The Ecstatic Music of Alice Coltrane Turiyasangitananda

The Ecstatic Music of Alice Coltrane Turiyasangitananda

2017. Luaka Bop

No es fácil construir una obra viviendo bajo el nombre de un personaje tan colosal como John Coltrane. Sin embargo, la discografía de Alice Coltrane (1937-2007) goza de una independencia y originalidad que en ningún caso puede verse opacada por quien fuese su marido durante el breve periodo comprendido entre 1963 y 1967, año en el que lamentablemente el eterno saxofonista dejaría de existir a la temprana edad de 40 años. Las piezas de Alice forman, por sí mismas, un universo único y propio, que se impone no solo por méritos meramente formales, tal como introducir el arpa al mundo del jazz más libre, sino también por deslumbrar con otras notables virtudes. Entre ellas, su instintiva ejecución del piano, a pesar de haberse educado en el mundo docto, lo cual se aprecia en gran parte de “Ptah, The El Daoud” y  “Journey in Satchidananda” (ambos grabados en 1970), discos en los que se acompañaba por el saxo tenor de Pharoah Sanders, mismo músico que integró varios de los discos del período final y más experimental de John Coltrane. Además, su labor de digitación pianística la extendió hasta el órgano, utilizando de aquellos de dos o tres pisos, siendo el instrumento principal en el monumental “Universal Consciousness” (1971), álbum que es, probablemente, otra de las cumbres sonoras de la insuperable década de los setenta.    

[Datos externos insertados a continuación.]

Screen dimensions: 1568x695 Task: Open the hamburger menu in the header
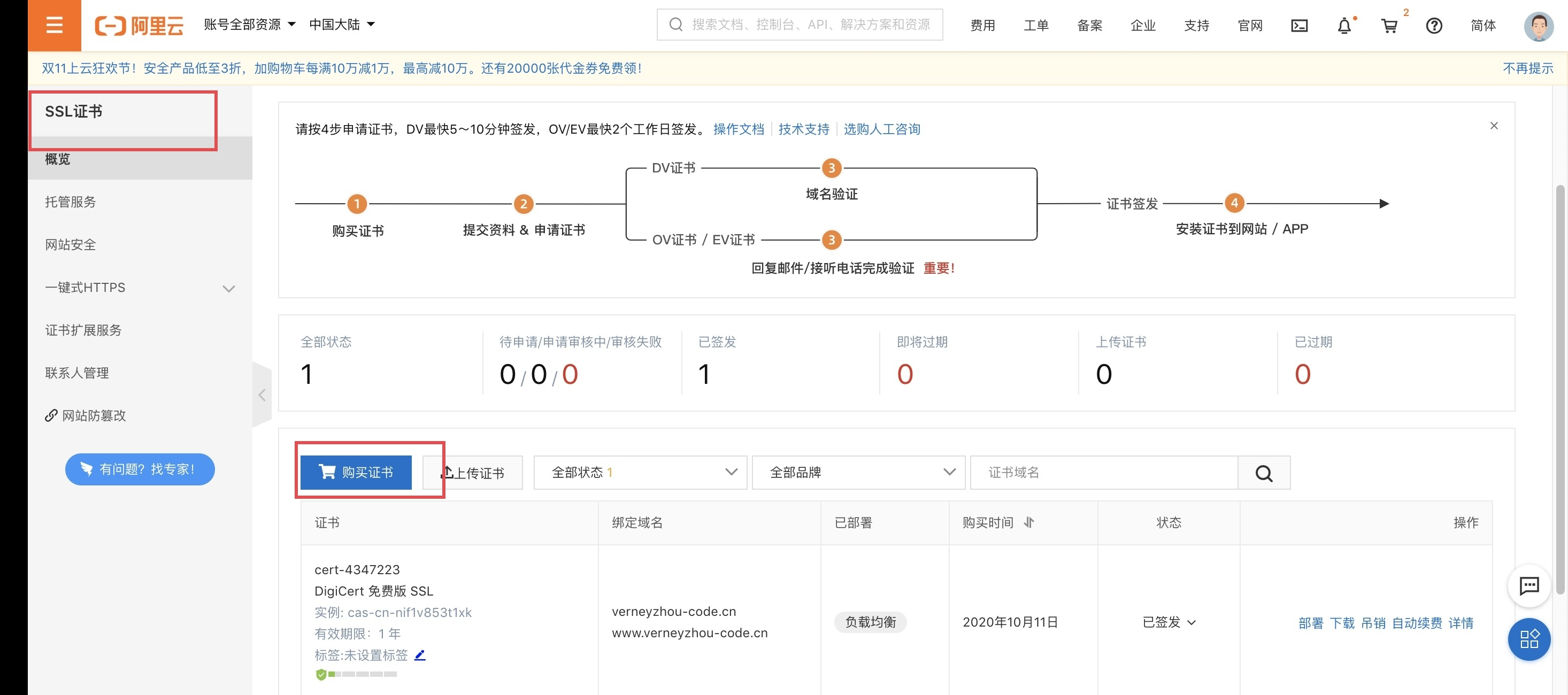[x=54, y=25]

Este disco póstumo se basa en otro de los elementos distintivos de Alice, quizás el más importante: lo espiritual, la búsqueda inclemente de una trascendencia que supere la existencia meramente física, la apertura infinita de la conciencia a través de la alimentación del espíritu. Una especie de continuación de las enseñanzas e interrogantes místicas inculcadas en ella por el mismo John Coltrane -quien ya iluminado había estudiado el Corán y el Baghavad Gita-, y que luego profundizaría bajo la dirección y sabiduría de Swami Satchidananda, el mismo monje que abrió el festival de Woodstock de 1969. Ambos generarían en Alice un ansia de divinidad que musicalmente plasmaría en sus tres posibles capas: En el Nivel Inconsciente o Tácito, el que se desprende de la música como creación inmaterial; En el Nivel Consciente o Expreso, al crear música derechamente espiritual, aquella que tiende a escarbar en el alma la existencia de fe, y que se aprecia en antiguas piezas como ‘Isis and Osiris’ o ‘Hare Krishna’, un estilo que fue revisado por los mismos Sunn 0))) en “Monoliths And Dimensions” (2009); y en un tercer Nivel, que se puede denominar como Religioso, es decir, música compuesta con el objetivo directo de alabar a una determinada divinidad, y que fue decididamente próspero en discos como “Turiya Sings” (1982), “Divine Songs” (1987), “Infinite Chants” (1990), y “Glorious Chants” (1995), mismos álbumes que dan origen a las pistas inéditas de la presente publicación.

Alice decantó su espiritualidad por una de las tantas ramas del Hinduismo, el Vaishnavismo, corriente creyente en Krishna y que estima que toda persona en sí misma goza de una existencia eterna. Es por esta devoción que decidió cambiar su nombre, haciéndose llamar en su labor de líder espiritual como Turiyasangitananda -razón por la cual aparece ese extenso seudónimo en el disco-, e incluso creando su propio templo, lugar del cual emanaron los presentes cantos devocionales,  rituales mántricos conocidos como bhajans, siempre entonados en sánscrito, y en los que aparecen palmas y panderos, voces innumerables de adultos y niños, así como el celestial drone de sintetizadores en pistas como ‘Om Rama’, ‘Rama Guru’ o ‘Hari Narayan’. Sin embargo, es en pistas como ‘Om Shanti’, ‘Rama Rama’ o ‘Er Ra’ donde sobresale la enorme capacidad expresiva de Alice, piezas de un canto de influencia oriental, en las que su voz, insondable y majestuosa, se acompaña de infinitos campos electrónicos, de pequeñas percusiones o del siempre inmaculado sonido del arpa. Aún más interesante aparece el revisionismo de ‘Journey in Satchidananda’, así como la meditación de final fúnebre o reencarnacionista de la extensa ‘Keshava Murahara’. Alice Coltrane, a pesar de seguir una fe determinada, nunca dejó de abrir sus puertas a todas las creencias o visiones, su música es de aquellas en las que todos somos bienvenidos, su búsqueda, al igual que la de John Coltrane, era la del amor supremo.